Vectorising/Optimising Grid Image Reassembly

So I have some code that takes a tensor of shape (4,3,16,16) and reassembles this tensor into a shape (3,32,32) by grabbing the elements in dimension 0 and placing them in this order:

[[0, 1],
 [2, 3]]

which is essentially like grabbing a bunch of stacked jigsaw pieces and putting them back together. The code looks like this right now

def reassemble_jigsaw(patches):
    Reassemble an image given the jigsaw patches.
    :param patches: The jigsaw image patches (not shuffled)
    :return: Image with all the image patches put together in the order they are given.
    grid_length = int(np.sqrt(len(patches)))
    patch_row_length = patches[0].shape[1]
    patch_col_length = patches[0].shape[2]
    reassembled = torch.zeros((3, patch_row_length * grid_length, patch_col_length * grid_length))
    for row in range(grid_length):
        for col in range(grid_length):
            patch_row_length * row:patch_row_length * (row + 1),
            patch_col_length * col:patch_col_length * (col + 1)] = patches[row * grid_length + col]

    return reassembled

Unfortunately, I know for a fact that this is slow because it uses loops. Of course, there might not be many iterations, but the slow speed is very noticeable when reassembling many images back-to-back.

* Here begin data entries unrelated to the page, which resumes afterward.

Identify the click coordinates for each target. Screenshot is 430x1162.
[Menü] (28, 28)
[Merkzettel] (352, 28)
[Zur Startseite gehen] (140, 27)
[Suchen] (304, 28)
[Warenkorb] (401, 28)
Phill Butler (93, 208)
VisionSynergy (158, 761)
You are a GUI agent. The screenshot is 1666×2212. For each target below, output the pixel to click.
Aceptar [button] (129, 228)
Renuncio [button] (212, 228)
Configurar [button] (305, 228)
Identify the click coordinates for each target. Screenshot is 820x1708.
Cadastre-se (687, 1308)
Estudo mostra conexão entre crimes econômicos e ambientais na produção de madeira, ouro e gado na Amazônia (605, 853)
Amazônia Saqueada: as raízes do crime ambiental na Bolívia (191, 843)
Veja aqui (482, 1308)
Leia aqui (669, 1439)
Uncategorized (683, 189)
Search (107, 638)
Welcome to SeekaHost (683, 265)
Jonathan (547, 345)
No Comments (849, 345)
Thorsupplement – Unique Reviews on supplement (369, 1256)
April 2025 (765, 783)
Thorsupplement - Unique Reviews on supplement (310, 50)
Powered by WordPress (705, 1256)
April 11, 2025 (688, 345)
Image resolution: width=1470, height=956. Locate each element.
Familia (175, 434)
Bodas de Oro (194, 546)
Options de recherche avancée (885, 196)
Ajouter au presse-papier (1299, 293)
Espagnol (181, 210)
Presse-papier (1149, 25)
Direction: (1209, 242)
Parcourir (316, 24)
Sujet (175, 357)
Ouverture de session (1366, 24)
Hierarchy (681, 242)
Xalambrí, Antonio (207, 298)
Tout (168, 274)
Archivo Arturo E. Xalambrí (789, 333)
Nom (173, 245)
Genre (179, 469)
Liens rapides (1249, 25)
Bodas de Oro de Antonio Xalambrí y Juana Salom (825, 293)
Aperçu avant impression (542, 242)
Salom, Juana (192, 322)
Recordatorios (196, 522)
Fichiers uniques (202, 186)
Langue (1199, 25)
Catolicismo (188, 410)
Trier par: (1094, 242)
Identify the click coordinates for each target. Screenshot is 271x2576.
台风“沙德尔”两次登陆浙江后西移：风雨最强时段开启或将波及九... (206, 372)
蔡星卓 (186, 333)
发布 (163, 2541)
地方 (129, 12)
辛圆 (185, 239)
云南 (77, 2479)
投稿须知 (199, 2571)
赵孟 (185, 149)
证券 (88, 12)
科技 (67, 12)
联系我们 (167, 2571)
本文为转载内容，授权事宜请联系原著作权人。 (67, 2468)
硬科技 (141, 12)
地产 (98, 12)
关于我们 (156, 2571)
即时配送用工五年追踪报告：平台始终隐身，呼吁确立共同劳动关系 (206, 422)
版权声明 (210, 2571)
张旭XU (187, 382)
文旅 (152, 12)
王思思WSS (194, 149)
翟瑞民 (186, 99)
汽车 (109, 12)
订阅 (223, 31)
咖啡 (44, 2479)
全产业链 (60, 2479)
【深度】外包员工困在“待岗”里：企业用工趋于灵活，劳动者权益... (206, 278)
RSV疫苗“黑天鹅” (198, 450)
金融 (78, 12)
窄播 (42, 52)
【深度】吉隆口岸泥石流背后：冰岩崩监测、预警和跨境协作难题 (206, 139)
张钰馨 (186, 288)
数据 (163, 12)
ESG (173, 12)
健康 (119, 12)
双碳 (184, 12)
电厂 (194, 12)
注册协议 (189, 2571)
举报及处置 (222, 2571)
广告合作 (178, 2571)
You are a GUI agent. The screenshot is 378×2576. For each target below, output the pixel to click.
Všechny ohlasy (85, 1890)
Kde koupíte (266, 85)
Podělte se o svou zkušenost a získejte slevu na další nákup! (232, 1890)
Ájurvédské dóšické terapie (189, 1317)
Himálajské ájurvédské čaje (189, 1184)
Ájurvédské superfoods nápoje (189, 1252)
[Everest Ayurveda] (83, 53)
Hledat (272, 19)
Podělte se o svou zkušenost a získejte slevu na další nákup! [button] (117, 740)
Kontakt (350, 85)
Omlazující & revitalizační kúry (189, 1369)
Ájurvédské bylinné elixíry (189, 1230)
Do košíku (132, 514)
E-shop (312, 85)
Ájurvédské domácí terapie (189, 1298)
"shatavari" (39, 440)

I tried looking everywhere for a solution and I found this python - How can I fold a Tensor that I unfolded with PyTorch that has overlap? - Stack Overflow, but I couldn’t figure out how to use it in my application, and I am not sure if it is any quicker. Could I please know if there is a way to perform the same task but faster?

Bump, still waiting for a response.

Using (un)fold is the right approach and you will also find a few examples in this forum posted by me and others. You didn’t explain where you are stuck using this approach, unfortunately.